• [Instructions for the task]: Update the records below by replacing "Identify the location of" with "Find the position of" everywhere, leaving everything else the same.

• [Stored data]:
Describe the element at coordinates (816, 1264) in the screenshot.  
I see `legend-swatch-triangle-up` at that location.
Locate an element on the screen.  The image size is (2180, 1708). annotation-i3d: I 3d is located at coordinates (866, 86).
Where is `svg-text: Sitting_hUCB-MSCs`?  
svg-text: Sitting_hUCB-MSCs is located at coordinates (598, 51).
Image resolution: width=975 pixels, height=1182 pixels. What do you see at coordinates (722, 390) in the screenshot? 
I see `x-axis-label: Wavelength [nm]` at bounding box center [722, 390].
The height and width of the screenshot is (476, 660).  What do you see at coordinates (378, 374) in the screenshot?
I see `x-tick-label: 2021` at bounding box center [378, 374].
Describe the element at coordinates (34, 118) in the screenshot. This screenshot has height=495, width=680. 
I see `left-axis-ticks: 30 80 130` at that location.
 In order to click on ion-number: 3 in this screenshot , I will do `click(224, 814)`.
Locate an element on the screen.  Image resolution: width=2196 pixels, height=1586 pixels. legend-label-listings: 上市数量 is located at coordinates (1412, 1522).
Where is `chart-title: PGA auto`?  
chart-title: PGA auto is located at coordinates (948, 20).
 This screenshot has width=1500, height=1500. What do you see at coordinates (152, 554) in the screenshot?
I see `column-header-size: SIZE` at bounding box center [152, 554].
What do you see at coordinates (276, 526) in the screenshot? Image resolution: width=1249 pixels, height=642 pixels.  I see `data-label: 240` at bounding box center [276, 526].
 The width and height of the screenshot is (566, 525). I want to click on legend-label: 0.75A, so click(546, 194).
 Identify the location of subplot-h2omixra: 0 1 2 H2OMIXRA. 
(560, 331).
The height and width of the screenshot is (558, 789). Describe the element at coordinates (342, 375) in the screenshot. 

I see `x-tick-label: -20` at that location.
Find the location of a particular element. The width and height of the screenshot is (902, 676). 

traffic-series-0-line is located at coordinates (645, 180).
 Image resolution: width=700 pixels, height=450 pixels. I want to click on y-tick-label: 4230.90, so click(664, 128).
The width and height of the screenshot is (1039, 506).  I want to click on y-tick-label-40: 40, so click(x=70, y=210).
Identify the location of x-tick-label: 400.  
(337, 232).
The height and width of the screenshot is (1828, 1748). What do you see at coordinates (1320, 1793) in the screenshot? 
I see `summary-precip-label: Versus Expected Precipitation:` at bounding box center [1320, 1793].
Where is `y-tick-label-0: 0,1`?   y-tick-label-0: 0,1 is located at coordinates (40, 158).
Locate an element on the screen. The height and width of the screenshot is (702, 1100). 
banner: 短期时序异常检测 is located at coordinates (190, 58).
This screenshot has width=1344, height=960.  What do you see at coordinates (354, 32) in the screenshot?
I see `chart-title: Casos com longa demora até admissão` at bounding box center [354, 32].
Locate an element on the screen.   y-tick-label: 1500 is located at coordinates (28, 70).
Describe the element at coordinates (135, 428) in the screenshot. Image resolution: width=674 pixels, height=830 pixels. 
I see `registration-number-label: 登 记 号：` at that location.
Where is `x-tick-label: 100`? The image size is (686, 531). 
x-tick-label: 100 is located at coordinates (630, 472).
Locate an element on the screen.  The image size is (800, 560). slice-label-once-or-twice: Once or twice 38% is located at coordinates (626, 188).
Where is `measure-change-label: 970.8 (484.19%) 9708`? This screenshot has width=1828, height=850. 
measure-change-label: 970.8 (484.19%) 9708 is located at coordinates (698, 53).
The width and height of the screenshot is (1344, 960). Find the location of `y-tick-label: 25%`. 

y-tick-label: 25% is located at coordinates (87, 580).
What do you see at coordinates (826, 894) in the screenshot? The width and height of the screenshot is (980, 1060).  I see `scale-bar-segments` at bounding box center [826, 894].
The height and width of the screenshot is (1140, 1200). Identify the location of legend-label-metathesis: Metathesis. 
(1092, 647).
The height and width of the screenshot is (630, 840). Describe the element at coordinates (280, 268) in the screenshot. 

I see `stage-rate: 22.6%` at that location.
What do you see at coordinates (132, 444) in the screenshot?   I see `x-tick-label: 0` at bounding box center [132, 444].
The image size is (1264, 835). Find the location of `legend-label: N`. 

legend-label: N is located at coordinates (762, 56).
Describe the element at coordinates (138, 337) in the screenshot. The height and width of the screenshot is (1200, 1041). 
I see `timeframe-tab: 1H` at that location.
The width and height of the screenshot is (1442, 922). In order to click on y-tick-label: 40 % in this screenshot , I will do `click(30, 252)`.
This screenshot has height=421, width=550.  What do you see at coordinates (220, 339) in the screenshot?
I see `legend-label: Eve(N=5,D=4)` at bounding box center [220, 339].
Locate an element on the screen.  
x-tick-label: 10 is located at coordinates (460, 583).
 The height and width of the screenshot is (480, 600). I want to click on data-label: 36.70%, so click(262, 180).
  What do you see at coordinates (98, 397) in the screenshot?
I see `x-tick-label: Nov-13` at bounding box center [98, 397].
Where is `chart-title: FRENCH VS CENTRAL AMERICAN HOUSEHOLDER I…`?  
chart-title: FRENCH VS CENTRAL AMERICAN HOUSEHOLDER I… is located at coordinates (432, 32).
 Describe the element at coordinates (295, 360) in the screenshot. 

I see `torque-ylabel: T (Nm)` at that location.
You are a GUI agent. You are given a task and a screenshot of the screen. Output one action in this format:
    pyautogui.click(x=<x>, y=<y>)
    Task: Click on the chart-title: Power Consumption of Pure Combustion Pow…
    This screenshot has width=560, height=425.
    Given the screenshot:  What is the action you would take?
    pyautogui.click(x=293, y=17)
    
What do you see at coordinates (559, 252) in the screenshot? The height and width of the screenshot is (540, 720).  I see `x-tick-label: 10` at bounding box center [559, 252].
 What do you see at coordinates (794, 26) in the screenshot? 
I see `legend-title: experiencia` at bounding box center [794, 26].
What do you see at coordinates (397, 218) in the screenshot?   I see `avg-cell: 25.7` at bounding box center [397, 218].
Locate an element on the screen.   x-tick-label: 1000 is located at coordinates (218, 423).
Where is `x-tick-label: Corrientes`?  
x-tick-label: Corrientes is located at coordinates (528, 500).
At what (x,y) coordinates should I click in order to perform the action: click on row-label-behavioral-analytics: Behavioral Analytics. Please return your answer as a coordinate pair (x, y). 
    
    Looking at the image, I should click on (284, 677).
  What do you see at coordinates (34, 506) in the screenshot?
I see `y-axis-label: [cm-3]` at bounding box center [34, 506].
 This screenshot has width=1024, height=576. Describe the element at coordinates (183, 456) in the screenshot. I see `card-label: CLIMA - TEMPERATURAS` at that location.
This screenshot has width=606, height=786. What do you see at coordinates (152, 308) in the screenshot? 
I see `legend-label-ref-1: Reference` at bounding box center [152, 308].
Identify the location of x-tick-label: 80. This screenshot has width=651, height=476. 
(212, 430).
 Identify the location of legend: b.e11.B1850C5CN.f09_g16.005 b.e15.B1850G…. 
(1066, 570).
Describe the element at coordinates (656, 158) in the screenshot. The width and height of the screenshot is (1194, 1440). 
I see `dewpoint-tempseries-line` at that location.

• [The answer]:
Describe the element at coordinates (816, 1264) in the screenshot.  
I see `legend-swatch-triangle-up` at that location.
Locate an element on the screen.  The image size is (2180, 1708). annotation-i3d: I 3d is located at coordinates (866, 86).
Where is `svg-text: Sitting_hUCB-MSCs`?  
svg-text: Sitting_hUCB-MSCs is located at coordinates (598, 51).
Image resolution: width=975 pixels, height=1182 pixels. What do you see at coordinates (722, 390) in the screenshot? 
I see `x-axis-label: Wavelength [nm]` at bounding box center [722, 390].
The height and width of the screenshot is (476, 660).  What do you see at coordinates (378, 374) in the screenshot?
I see `x-tick-label: 2021` at bounding box center [378, 374].
Describe the element at coordinates (34, 118) in the screenshot. This screenshot has height=495, width=680. 
I see `left-axis-ticks: 30 80 130` at that location.
 In order to click on ion-number: 3 in this screenshot , I will do `click(224, 814)`.
Locate an element on the screen.  Image resolution: width=2196 pixels, height=1586 pixels. legend-label-listings: 上市数量 is located at coordinates (1412, 1522).
Where is `chart-title: PGA auto`?  
chart-title: PGA auto is located at coordinates (948, 20).
 This screenshot has width=1500, height=1500. What do you see at coordinates (152, 554) in the screenshot?
I see `column-header-size: SIZE` at bounding box center [152, 554].
What do you see at coordinates (276, 526) in the screenshot? Image resolution: width=1249 pixels, height=642 pixels.  I see `data-label: 240` at bounding box center [276, 526].
 The width and height of the screenshot is (566, 525). I want to click on legend-label: 0.75A, so click(546, 194).
 Find the position of subplot-h2omixra: 0 1 2 H2OMIXRA. 
(560, 331).
The height and width of the screenshot is (558, 789). Describe the element at coordinates (342, 375) in the screenshot. 

I see `x-tick-label: -20` at that location.
Find the location of a particular element. The width and height of the screenshot is (902, 676). 

traffic-series-0-line is located at coordinates (645, 180).
 Image resolution: width=700 pixels, height=450 pixels. I want to click on y-tick-label: 4230.90, so click(664, 128).
The width and height of the screenshot is (1039, 506).  I want to click on y-tick-label-40: 40, so click(x=70, y=210).
Find the position of x-tick-label: 400.  
(337, 232).
The height and width of the screenshot is (1828, 1748). What do you see at coordinates (1320, 1793) in the screenshot? 
I see `summary-precip-label: Versus Expected Precipitation:` at bounding box center [1320, 1793].
Where is `y-tick-label-0: 0,1`?   y-tick-label-0: 0,1 is located at coordinates (40, 158).
Locate an element on the screen. The height and width of the screenshot is (702, 1100). 
banner: 短期时序异常检测 is located at coordinates (190, 58).
This screenshot has width=1344, height=960.  What do you see at coordinates (354, 32) in the screenshot?
I see `chart-title: Casos com longa demora até admissão` at bounding box center [354, 32].
Locate an element on the screen.   y-tick-label: 1500 is located at coordinates (28, 70).
Describe the element at coordinates (135, 428) in the screenshot. Image resolution: width=674 pixels, height=830 pixels. 
I see `registration-number-label: 登 记 号：` at that location.
Where is `x-tick-label: 100`? The image size is (686, 531). 
x-tick-label: 100 is located at coordinates (630, 472).
Locate an element on the screen.  The image size is (800, 560). slice-label-once-or-twice: Once or twice 38% is located at coordinates (626, 188).
Where is `measure-change-label: 970.8 (484.19%) 9708`? This screenshot has width=1828, height=850. 
measure-change-label: 970.8 (484.19%) 9708 is located at coordinates (698, 53).
The width and height of the screenshot is (1344, 960). Find the location of `y-tick-label: 25%`. 

y-tick-label: 25% is located at coordinates (87, 580).
What do you see at coordinates (826, 894) in the screenshot? The width and height of the screenshot is (980, 1060).  I see `scale-bar-segments` at bounding box center [826, 894].
The height and width of the screenshot is (1140, 1200). Find the position of legend-label-metathesis: Metathesis. 
(1092, 647).
The height and width of the screenshot is (630, 840). Describe the element at coordinates (280, 268) in the screenshot. 

I see `stage-rate: 22.6%` at that location.
What do you see at coordinates (132, 444) in the screenshot?   I see `x-tick-label: 0` at bounding box center [132, 444].
The image size is (1264, 835). Find the location of `legend-label: N`. 

legend-label: N is located at coordinates (762, 56).
Describe the element at coordinates (138, 337) in the screenshot. The height and width of the screenshot is (1200, 1041). 
I see `timeframe-tab: 1H` at that location.
The width and height of the screenshot is (1442, 922). In order to click on y-tick-label: 40 % in this screenshot , I will do `click(30, 252)`.
This screenshot has height=421, width=550.  What do you see at coordinates (220, 339) in the screenshot?
I see `legend-label: Eve(N=5,D=4)` at bounding box center [220, 339].
Locate an element on the screen.  
x-tick-label: 10 is located at coordinates (460, 583).
 The height and width of the screenshot is (480, 600). I want to click on data-label: 36.70%, so click(262, 180).
  What do you see at coordinates (98, 397) in the screenshot?
I see `x-tick-label: Nov-13` at bounding box center [98, 397].
Where is `chart-title: FRENCH VS CENTRAL AMERICAN HOUSEHOLDER I…`?  
chart-title: FRENCH VS CENTRAL AMERICAN HOUSEHOLDER I… is located at coordinates (432, 32).
 Describe the element at coordinates (295, 360) in the screenshot. 

I see `torque-ylabel: T (Nm)` at that location.
You are a GUI agent. You are given a task and a screenshot of the screen. Output one action in this format:
    pyautogui.click(x=<x>, y=<y>)
    Task: Click on the chart-title: Power Consumption of Pure Combustion Pow…
    This screenshot has width=560, height=425.
    Given the screenshot:  What is the action you would take?
    pyautogui.click(x=293, y=17)
    
What do you see at coordinates (559, 252) in the screenshot? The height and width of the screenshot is (540, 720).  I see `x-tick-label: 10` at bounding box center [559, 252].
 What do you see at coordinates (794, 26) in the screenshot? 
I see `legend-title: experiencia` at bounding box center [794, 26].
What do you see at coordinates (397, 218) in the screenshot?   I see `avg-cell: 25.7` at bounding box center [397, 218].
Locate an element on the screen.   x-tick-label: 1000 is located at coordinates (218, 423).
Where is `x-tick-label: Corrientes`?  
x-tick-label: Corrientes is located at coordinates (528, 500).
At what (x,y) coordinates should I click in order to perform the action: click on row-label-behavioral-analytics: Behavioral Analytics. Please return your answer as a coordinate pair (x, y). 
    
    Looking at the image, I should click on (284, 677).
  What do you see at coordinates (34, 506) in the screenshot?
I see `y-axis-label: [cm-3]` at bounding box center [34, 506].
 This screenshot has width=1024, height=576. Describe the element at coordinates (183, 456) in the screenshot. I see `card-label: CLIMA - TEMPERATURAS` at that location.
This screenshot has width=606, height=786. What do you see at coordinates (152, 308) in the screenshot? 
I see `legend-label-ref-1: Reference` at bounding box center [152, 308].
Find the position of x-tick-label: 80. This screenshot has width=651, height=476. 
(212, 430).
 Find the position of legend: b.e11.B1850C5CN.f09_g16.005 b.e15.B1850G…. 
(1066, 570).
Describe the element at coordinates (656, 158) in the screenshot. The width and height of the screenshot is (1194, 1440). 
I see `dewpoint-tempseries-line` at that location.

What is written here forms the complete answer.